GPUs and Python: A Recipe for Lightning-Fast Data Pipelines


Paper:	GPUs and Python: A Recipe for Lightning-Fast Data Pipelines
Volume:	461, Astronomical Data Analysis Software and Systems XXI
Page:	53
Authors:	Warner, C.; Packham, C.; Eikenberry, S. S.; Gonzalez, A.
Abstract:	As arrays increase their pixel numbers and mosaics of arrays become more prevalent, the volume of data being produced per night is increasing rapidly. As we look forward to the LSST era, where 30TB of data per night will be produced, streamlined and rapid data reduction processes are becoming critical. Recent developments in the computer industry have led to the production of Graphics Processing Units (GPUs) which can contain hundreds of processing cores, each of which can process hundreds of threads concurrently. Nvidia's Compute Unified Device Architecture (CUDA) platform has allowed developers to take advantage of these modern GPUs and design massively parallel algorithms which can provide huge speed-ups of up to around a factor of 100 over CPU implementations. Data pipelines are perfectly suited to reap the benefits of massive parallelization because many of the algorithms in data processing are performed on a per-pixel basis on ever larger sets of images. In addition, the PyCUDA (http://mathema.tician.de/software/pycuda) module and python native C-API allow for CUDA code to be easily integrated into python code. Python has continued to gain momentum in the astronomical community, particularly as an attractive alternative to IDL or C code for data pipelines. Thus, the ability to link GPU-optimized CUDA code directly into python allows for existing data pipeline frameworks to be reused with new parallel algorithms. We present the initial results of parallelizing many of the more CPU-intensive algorithms in the Florida Analysis Tool Born Of Yearning for high quality scientific data (FATBOY) and discuss the implications for the future of data pipelines. We use an Nvidia 580 GTX GPU for our tests and find that the 580 GTX produces a speed-up of anywhere from a factor of around 10 up to a factor of 300 over CPU implementations for individual routines.
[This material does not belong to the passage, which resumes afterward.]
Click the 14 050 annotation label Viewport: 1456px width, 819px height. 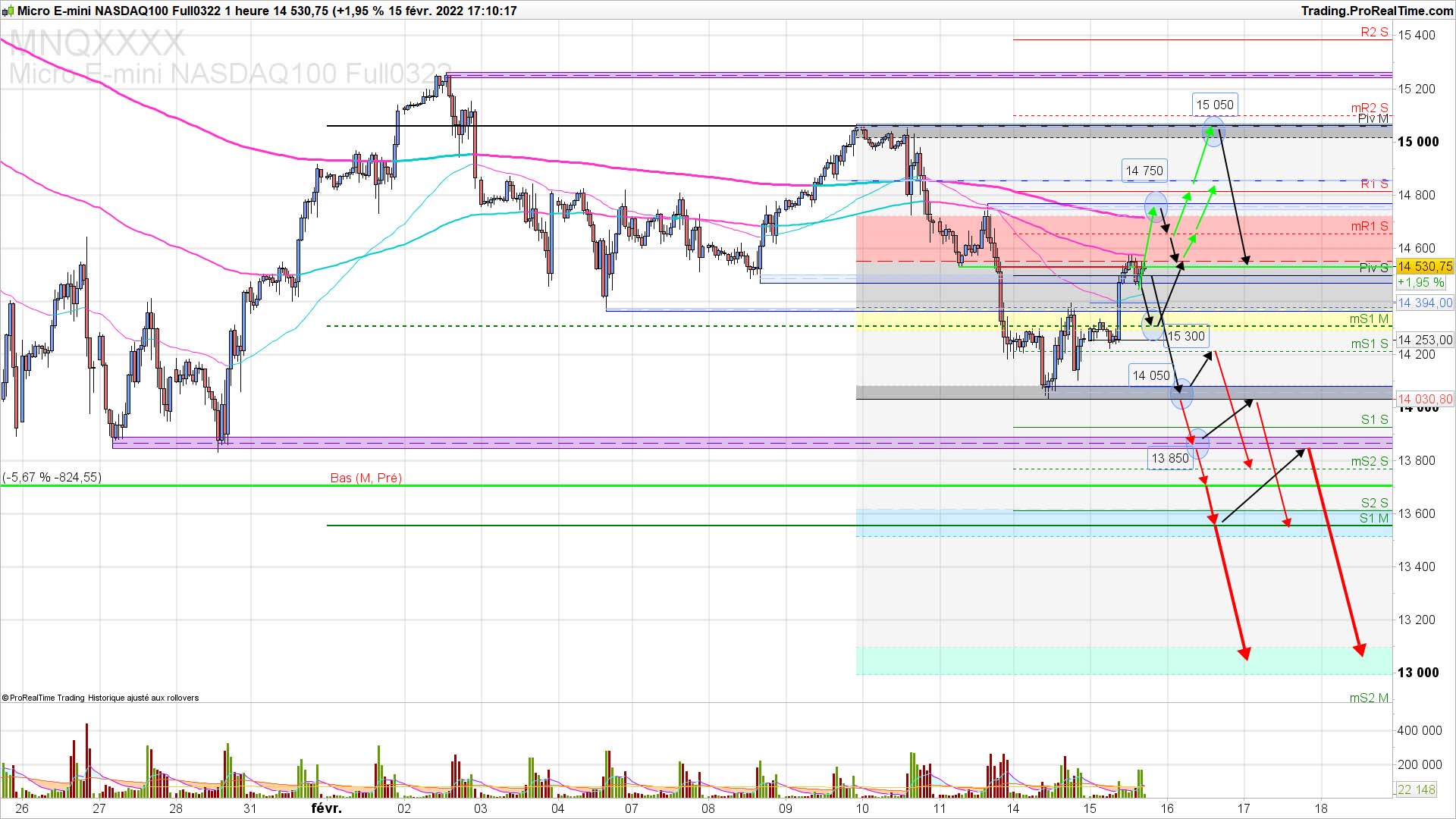pos(1150,375)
We believe that it is possible to obtain an overall pipeline speed gain of a factor of 10-25 over traditionally built data pipelines. A speed gain of this magnitude would for the first time allow for near real-time data processing – data sets that previously required hours to process could be reduced in minutes concurrent with continuing observations, considerably optimizing the observational process.